#### Selection
Theory Part (ideal view):

There is a notion of languages and a notion of computational systems that except these different classes of languages. Finite Automata can accept regular languages, Pushdown Automata can accept context-free languages. If we go all the way up in the Chomsky hierarchy we get recursively enumerable languages which are accepted by turing machines.

As long as the class of languages define by a certain syntax is less than or equal in power to the target syntax's class of languages then this is possible (at least in principal). Parser generators typically compile context-free grammars to turing machines (or turing complete systems rather) which is just jumping rather far in Chomsky hierarchy. Nicely however this allows us to use context-free grammars in settings where we need recursive enumerability like interpreters. I could in principal compile a context-free grammar to a context-free grammar but defined using a different syntax; this is just an issue of the syntax being used to define context-free grammars. What I could not however do is compile a context-free grammar to a regular expression. No semantic rules need apply in this ideal view.

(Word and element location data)
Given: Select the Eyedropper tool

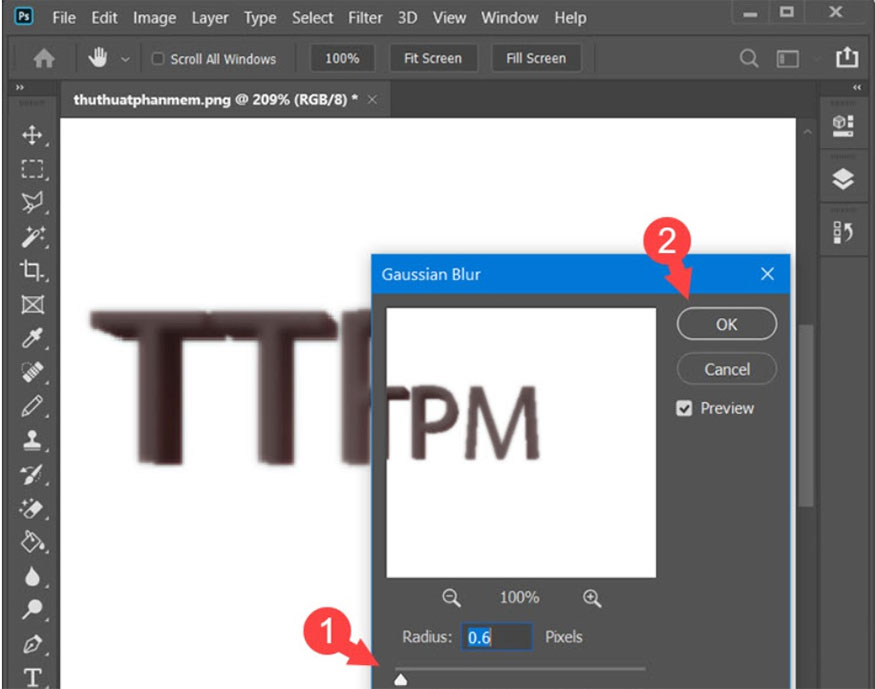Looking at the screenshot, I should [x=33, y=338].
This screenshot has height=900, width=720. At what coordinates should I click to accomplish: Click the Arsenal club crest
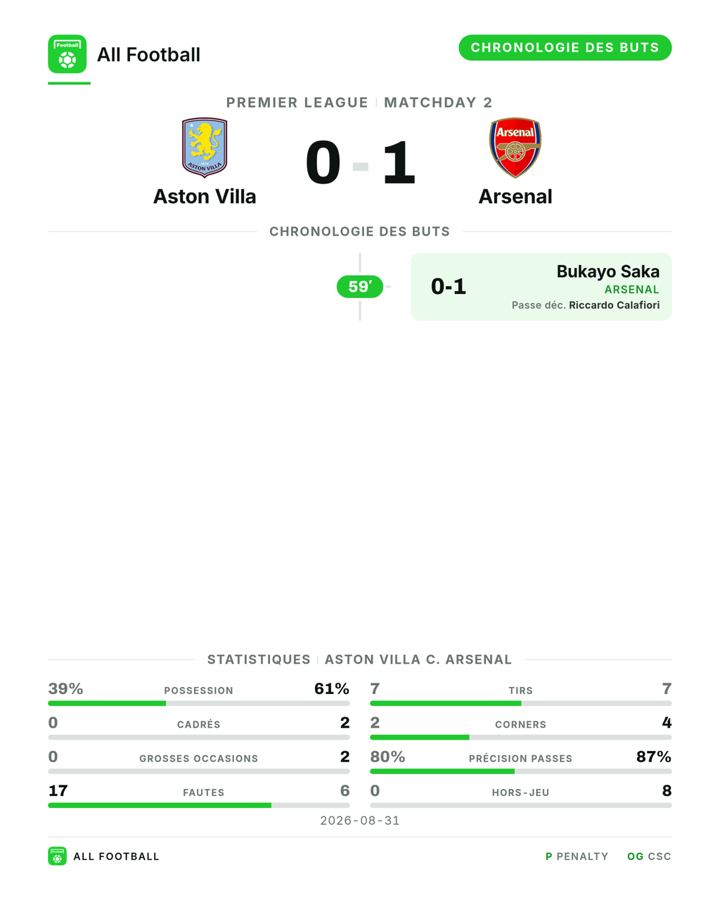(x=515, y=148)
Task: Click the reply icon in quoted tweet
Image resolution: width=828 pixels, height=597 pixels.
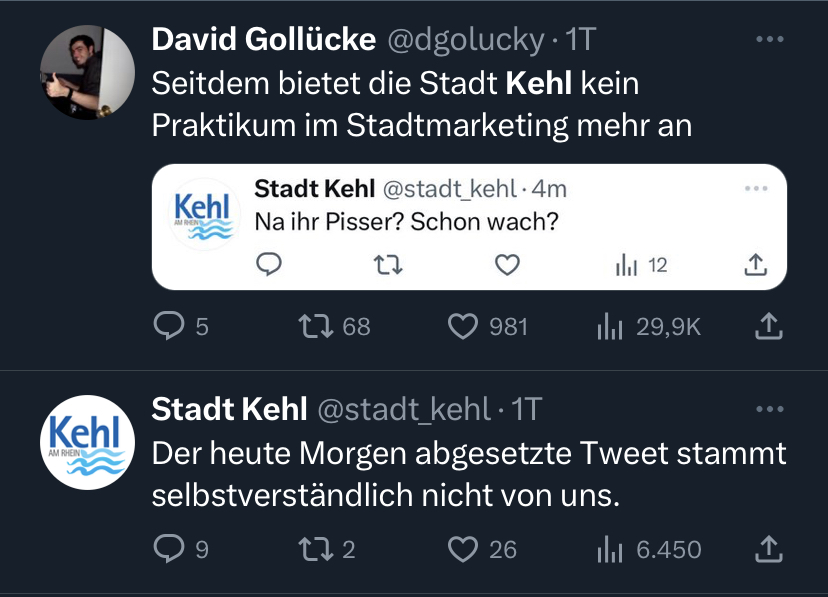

#### Requirement 1
Translate this sentence from the theory section into Spanish: "What I could not however do is compile a context-free grammar to a regular expression."
#### Requirement 2
According to the theory section, which machines accept recursively enumerable languages?

#### Answer 1
Lo que, sin embargo, no podría hacer es compilar una gramática libre de contexto a una expresión regular.

#### Answer 2
Turing machines.